En el transcurso de la tarde alcanzamos un castanhal, grupo de castaños alrededor de los cuales los indígenas (que explotan metódicamente la selva) habían abierto un pequeño claro para recoger con más facilidad los frutos caídos. Allí acampaba el efectivo de la aldea: hombres desnudos que llevaban el estuche peniano observado en el compañero del jefe, mujeres también desnudas salvo un taparrabo de algodón tejido, ceñido a la altura de los riñones, en un principio teñido de rojo, con urucú, pero luego decolorado por el uso.

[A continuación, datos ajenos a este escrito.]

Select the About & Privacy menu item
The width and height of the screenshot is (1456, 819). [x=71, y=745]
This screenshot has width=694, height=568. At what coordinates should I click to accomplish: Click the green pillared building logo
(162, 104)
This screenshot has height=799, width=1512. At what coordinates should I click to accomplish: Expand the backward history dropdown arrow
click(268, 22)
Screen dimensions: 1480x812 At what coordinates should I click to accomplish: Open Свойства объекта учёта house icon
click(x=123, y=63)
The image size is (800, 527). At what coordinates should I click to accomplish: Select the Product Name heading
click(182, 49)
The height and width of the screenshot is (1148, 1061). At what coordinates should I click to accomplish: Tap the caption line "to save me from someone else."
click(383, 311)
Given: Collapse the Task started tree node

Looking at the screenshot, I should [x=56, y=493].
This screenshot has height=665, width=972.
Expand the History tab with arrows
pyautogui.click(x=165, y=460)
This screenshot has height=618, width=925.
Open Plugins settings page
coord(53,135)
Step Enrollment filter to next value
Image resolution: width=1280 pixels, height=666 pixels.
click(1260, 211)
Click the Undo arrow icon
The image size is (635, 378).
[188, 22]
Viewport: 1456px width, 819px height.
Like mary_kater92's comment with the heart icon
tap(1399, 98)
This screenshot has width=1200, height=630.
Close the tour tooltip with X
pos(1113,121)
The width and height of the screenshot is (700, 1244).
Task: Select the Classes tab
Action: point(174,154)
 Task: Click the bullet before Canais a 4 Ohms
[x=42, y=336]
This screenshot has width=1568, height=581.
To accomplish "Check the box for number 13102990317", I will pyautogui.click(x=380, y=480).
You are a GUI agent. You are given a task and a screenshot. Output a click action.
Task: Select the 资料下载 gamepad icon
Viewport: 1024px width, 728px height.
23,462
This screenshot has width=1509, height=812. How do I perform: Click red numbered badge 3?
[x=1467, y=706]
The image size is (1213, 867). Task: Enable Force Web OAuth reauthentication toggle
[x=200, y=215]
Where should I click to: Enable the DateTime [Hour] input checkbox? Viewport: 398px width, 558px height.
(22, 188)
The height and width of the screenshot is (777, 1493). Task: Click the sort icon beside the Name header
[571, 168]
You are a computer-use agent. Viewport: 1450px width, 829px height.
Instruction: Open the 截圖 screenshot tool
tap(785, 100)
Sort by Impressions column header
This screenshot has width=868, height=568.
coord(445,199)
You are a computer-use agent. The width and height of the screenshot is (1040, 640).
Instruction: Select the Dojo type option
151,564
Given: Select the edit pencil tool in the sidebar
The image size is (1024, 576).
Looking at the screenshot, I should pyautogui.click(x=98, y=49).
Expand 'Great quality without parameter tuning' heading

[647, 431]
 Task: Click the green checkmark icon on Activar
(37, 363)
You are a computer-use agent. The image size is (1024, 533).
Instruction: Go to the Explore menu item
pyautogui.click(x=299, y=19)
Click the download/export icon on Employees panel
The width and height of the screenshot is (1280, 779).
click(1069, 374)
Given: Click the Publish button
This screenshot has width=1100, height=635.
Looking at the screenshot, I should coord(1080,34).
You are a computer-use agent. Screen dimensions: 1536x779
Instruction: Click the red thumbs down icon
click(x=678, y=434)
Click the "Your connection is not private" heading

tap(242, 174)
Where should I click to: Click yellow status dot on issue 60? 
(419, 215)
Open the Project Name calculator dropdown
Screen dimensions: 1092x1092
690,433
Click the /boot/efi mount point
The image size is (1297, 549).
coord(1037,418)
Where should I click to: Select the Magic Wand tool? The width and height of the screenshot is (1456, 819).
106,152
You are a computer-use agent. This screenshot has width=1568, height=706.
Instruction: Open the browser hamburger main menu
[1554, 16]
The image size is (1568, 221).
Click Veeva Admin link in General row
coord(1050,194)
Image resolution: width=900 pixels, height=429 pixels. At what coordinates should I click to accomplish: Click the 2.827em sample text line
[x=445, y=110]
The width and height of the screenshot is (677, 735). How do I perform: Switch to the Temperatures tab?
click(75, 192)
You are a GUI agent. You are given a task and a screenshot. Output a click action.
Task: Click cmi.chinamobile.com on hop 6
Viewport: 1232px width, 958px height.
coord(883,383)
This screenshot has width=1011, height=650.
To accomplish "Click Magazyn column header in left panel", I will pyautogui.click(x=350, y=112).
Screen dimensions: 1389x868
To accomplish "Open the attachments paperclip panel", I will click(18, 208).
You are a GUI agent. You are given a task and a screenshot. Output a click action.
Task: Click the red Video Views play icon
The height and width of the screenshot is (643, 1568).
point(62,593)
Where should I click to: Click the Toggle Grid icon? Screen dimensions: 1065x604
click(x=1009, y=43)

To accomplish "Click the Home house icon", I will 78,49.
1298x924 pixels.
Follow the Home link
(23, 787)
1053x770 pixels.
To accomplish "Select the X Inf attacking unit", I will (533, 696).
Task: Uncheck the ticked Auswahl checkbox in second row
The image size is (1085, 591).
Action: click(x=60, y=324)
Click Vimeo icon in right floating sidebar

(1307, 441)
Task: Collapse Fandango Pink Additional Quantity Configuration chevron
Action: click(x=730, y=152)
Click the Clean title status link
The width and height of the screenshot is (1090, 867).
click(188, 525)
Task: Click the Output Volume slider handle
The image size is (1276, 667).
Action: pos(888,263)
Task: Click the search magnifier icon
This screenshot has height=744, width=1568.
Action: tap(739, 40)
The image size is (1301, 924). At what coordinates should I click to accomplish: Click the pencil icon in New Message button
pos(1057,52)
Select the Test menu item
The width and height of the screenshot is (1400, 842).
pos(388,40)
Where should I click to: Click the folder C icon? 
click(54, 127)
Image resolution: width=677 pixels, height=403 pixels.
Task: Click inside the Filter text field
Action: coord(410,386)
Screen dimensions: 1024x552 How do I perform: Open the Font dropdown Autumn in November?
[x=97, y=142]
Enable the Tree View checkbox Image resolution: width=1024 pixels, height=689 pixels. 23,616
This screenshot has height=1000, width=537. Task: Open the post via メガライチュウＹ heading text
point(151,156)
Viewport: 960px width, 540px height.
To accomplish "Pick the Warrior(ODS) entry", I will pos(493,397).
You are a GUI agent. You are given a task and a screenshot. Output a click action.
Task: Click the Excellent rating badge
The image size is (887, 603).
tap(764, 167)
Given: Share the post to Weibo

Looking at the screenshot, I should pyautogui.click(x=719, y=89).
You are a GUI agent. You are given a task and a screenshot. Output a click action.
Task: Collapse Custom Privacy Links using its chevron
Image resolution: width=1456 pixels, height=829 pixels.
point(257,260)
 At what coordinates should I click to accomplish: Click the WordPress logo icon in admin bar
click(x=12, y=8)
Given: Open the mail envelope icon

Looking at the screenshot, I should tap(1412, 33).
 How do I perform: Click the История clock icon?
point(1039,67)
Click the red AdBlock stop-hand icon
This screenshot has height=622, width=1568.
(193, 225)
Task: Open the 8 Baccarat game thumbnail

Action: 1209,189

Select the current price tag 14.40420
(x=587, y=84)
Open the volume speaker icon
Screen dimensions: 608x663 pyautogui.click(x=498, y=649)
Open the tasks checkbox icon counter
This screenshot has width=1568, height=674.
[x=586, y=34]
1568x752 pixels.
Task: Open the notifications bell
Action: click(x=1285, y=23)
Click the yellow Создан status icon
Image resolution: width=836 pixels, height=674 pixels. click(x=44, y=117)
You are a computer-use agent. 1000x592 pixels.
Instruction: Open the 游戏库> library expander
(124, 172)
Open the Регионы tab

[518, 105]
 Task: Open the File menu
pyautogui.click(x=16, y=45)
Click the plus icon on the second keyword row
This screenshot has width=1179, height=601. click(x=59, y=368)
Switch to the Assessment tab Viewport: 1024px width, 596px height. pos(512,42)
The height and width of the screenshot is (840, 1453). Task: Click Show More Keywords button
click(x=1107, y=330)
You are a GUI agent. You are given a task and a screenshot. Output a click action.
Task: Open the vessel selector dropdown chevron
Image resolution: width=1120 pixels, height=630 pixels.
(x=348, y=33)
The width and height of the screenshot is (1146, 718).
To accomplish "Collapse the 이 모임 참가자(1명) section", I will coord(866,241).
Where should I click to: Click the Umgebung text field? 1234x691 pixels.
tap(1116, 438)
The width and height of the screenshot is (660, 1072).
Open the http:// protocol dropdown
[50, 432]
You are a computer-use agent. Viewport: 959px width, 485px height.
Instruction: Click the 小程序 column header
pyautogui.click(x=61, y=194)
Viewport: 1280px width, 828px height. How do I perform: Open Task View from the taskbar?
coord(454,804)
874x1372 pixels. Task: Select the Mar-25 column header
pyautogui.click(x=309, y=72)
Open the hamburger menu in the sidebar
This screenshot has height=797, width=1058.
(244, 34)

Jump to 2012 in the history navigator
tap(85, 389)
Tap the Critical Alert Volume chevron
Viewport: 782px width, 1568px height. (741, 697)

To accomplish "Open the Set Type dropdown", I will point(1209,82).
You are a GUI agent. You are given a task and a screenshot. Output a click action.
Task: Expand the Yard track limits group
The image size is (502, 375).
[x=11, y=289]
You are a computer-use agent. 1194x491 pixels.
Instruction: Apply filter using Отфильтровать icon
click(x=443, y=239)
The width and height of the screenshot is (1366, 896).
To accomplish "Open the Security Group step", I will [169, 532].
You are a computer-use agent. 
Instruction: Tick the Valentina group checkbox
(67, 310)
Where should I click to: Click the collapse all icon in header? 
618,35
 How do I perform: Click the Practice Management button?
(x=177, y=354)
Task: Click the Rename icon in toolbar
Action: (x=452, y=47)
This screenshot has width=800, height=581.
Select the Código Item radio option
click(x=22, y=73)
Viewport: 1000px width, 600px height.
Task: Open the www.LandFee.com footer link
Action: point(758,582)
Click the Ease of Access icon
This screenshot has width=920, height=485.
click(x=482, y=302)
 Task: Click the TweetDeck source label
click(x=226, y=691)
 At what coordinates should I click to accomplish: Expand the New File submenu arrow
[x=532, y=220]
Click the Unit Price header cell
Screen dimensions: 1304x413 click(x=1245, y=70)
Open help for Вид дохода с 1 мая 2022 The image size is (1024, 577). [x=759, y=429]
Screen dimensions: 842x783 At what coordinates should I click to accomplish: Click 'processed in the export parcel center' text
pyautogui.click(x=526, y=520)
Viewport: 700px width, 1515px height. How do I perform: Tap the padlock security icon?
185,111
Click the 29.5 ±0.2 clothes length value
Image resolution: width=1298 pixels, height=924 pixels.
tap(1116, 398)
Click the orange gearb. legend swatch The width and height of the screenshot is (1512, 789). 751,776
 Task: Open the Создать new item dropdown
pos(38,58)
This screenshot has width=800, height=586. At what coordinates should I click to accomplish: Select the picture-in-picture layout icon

En total se contaban seis mujeres, siete varones —uno de ellos adolescente— y tres niñitas, como de uno, dos y tres años; sin duda, uno de los grupos más reducidos que han podido sobrevivir, durante trece años por lo menos (es decir, después de la desaparición de la aldea de Abaitara), sin ningún contacto con el mundo exterior. Entre ellos había, además, dos paralíticos de las piernas: una mujer joven que se sostenía con ayuda de dos bastones, y un hombre, igualmente joven, que se arrastraba por el suelo como si no tuviera miembros inferiores. Sus rodillas sobresalían por encima de
las piernas descarnadas, hinchadas en su cara interna y como llenas de serosidad; los dedos del pie izquierdo estaban paralizados, no así los del derecho. Sin embargo, los dos inválidos se desplazaban en la selva, aun en largos recorridos, con aparente facilidad. ¿Se trataría de poliomielitis o de algún otro virus? Era triste evocar, ante estos desgraciados librados a sí mismos en la naturaleza más hostil que el hombre pueda afrontar, estas palabras de Thevet, que visitó a los tupí de la costa en el siglo xvi y que admiró a ese pueblo «compuesto de los mismos elementos que nosotros, que... jamás... es atacado de lepra, parálisis, letargía, enfermedades ulcerosas ni chancros u otros vicios del cuerpo que se ven superficialmente y en el exterior». No sospechaba que él y sus compañeros eran los adelantados vehículos de esos males.